「断っても良かった」



 ある日、ミオがカオルを誘った。森へ行こうというものだ。

 あのとき、ショウもいて、彼らの護衛であるルドルフやザウツとやらもいた。彼女は断ってもよかったのだ。理由など適当につければいい。だが、頷いたそれにフェルゼンは服装の指導をした。彼女は戦えない。ならせめて、怪我をしないようにしなくてはならない。
 


「ごめんなさい」

「…いや、謝ることではない」



 淡々と行動したフェルゼンに、カオルは謝った。ルドルフやザウツの言葉を理解し、悔いているのだ。やはり断るべきだったと。
 それにフェルゼンもまた、断ってもよかったなどとたいして考えもせず言ってしまっている。

 フェルゼン自身、どう接したらいいのかよくわからないものの、彼女が悪いとか、嫌いとか、そんなものは一切抱いていない。むしろ、笑ってもらうにはどうしたら、などと考えてさえいる。


 ミオは魔物を倒す。ショウもまた剣を使い倒していく。
 ザウツの目は、いいだろう?とでもいいたげだった。



 ――――だが。
 カオルは黙っていた。黙って、見ていた。

 
 ミオは自慢するように見せる。ショウはカオルのことなどたいした気にしていなかった。ミオの視線をフェルゼンはふりきるように、カオルに危険が及ばないかと気を配ることに集中する。

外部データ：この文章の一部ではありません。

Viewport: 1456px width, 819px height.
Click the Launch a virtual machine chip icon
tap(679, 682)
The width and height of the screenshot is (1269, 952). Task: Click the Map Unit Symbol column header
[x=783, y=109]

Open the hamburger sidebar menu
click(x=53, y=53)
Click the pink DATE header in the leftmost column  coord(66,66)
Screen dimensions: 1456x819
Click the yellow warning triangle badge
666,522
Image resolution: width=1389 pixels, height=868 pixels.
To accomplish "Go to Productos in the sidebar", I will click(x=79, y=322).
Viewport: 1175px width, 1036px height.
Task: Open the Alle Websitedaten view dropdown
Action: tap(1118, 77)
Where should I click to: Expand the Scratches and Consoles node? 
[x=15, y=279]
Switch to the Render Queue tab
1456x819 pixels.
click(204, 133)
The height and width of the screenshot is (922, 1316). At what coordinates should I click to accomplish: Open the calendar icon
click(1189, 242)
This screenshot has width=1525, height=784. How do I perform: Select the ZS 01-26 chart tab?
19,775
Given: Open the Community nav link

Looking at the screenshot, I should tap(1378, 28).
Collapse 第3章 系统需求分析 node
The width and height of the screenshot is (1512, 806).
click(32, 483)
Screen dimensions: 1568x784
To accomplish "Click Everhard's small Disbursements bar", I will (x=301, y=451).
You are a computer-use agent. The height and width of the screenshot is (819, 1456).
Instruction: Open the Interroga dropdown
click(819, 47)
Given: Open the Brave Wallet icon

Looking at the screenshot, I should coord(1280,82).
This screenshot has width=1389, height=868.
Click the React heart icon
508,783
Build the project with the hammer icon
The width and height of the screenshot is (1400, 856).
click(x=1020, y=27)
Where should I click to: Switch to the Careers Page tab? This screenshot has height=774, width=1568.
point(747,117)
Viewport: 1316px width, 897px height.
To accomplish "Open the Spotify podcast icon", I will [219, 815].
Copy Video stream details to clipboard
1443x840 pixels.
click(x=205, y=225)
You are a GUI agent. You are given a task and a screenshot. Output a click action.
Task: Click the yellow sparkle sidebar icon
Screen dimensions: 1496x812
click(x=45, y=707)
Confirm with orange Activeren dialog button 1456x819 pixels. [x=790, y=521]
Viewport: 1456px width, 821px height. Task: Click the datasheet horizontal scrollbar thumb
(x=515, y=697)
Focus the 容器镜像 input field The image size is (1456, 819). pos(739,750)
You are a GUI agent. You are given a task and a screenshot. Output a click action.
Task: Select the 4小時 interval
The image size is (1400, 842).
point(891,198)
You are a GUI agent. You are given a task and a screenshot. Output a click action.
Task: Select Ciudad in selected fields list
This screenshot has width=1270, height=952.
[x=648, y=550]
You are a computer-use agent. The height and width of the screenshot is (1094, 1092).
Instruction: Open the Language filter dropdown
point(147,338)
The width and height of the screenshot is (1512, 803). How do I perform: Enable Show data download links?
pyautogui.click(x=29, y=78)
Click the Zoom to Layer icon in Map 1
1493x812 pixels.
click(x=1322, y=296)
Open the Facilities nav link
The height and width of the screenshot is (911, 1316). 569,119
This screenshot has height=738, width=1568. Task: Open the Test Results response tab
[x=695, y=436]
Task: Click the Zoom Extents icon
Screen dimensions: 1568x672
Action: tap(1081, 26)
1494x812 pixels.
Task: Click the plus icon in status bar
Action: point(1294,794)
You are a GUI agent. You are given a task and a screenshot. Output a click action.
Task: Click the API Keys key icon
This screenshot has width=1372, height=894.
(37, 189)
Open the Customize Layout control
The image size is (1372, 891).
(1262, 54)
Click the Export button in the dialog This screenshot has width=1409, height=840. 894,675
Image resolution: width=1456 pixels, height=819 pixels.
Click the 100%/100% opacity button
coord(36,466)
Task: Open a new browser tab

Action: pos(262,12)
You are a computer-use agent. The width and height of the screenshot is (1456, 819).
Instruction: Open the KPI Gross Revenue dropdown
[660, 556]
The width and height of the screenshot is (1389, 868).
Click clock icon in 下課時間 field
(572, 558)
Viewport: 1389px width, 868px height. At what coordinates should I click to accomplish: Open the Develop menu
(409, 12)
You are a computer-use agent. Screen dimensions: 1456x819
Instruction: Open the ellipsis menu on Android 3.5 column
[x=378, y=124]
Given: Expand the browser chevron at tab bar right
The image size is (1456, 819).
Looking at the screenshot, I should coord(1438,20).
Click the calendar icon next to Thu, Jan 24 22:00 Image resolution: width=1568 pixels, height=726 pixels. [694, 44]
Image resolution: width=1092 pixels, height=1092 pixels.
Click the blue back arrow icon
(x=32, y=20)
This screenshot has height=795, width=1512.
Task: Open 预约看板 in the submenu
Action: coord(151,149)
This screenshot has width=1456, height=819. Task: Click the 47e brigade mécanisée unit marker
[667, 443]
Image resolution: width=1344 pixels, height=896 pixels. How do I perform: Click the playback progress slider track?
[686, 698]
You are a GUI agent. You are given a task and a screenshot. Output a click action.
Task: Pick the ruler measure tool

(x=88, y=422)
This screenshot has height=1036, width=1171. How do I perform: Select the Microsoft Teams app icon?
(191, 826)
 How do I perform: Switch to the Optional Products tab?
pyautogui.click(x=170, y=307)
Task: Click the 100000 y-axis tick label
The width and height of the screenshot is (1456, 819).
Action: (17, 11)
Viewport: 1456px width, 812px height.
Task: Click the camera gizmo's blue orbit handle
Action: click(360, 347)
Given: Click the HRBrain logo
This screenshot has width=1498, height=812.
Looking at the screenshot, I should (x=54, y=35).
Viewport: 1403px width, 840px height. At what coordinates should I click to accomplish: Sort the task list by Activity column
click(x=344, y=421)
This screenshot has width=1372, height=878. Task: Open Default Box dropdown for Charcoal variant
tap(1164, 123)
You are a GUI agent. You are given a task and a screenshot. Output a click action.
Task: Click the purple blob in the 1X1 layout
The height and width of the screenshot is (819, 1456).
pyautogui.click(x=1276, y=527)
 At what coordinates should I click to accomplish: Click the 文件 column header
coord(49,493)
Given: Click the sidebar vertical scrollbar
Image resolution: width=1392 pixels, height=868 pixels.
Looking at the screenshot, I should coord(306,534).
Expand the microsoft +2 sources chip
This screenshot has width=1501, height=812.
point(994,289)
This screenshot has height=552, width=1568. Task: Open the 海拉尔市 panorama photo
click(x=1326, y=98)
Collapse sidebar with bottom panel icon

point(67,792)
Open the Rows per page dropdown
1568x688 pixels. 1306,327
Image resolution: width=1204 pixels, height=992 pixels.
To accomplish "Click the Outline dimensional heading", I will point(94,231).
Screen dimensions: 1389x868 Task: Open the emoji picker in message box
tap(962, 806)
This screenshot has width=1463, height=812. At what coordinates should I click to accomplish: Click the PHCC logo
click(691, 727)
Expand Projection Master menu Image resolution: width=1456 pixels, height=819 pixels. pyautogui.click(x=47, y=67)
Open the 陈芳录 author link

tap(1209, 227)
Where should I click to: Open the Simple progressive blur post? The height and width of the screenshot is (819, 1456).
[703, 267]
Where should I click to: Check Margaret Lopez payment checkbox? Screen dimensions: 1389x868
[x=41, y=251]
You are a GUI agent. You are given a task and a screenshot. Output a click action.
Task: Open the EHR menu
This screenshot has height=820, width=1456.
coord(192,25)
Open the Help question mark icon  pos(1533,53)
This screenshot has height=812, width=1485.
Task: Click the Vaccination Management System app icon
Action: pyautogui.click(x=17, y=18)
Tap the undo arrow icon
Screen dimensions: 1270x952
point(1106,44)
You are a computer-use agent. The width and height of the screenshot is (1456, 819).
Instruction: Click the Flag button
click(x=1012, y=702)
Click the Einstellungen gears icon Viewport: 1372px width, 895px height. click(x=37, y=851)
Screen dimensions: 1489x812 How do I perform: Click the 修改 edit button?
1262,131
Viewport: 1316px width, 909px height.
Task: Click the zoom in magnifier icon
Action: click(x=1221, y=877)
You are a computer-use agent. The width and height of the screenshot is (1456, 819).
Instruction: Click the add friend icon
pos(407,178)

 ミオとショウの順調なそれを破壊したのはやはり魔物だった。この辺りにはいないはずの強い魔物だった。
 ショウが飛ばされ、ミオが逃げる。これはと剣を抜いた自分はどうしたらいいか考える。逃げた方がいい。それなのにミオやショウは倒す気でいる。彼らなら倒せるかもしれない。カオルは怯えていた。フェルゼンは魔物の攻撃を受けた。ああ、くそが。


 カオルには魔物が迫り、フェルゼンにもまた牙が突き刺さろうと―――――それなのに。



 気がつけば、場所が変わっていた。
 そうとしか言いようがないほど、鮮やかな変わりようだった。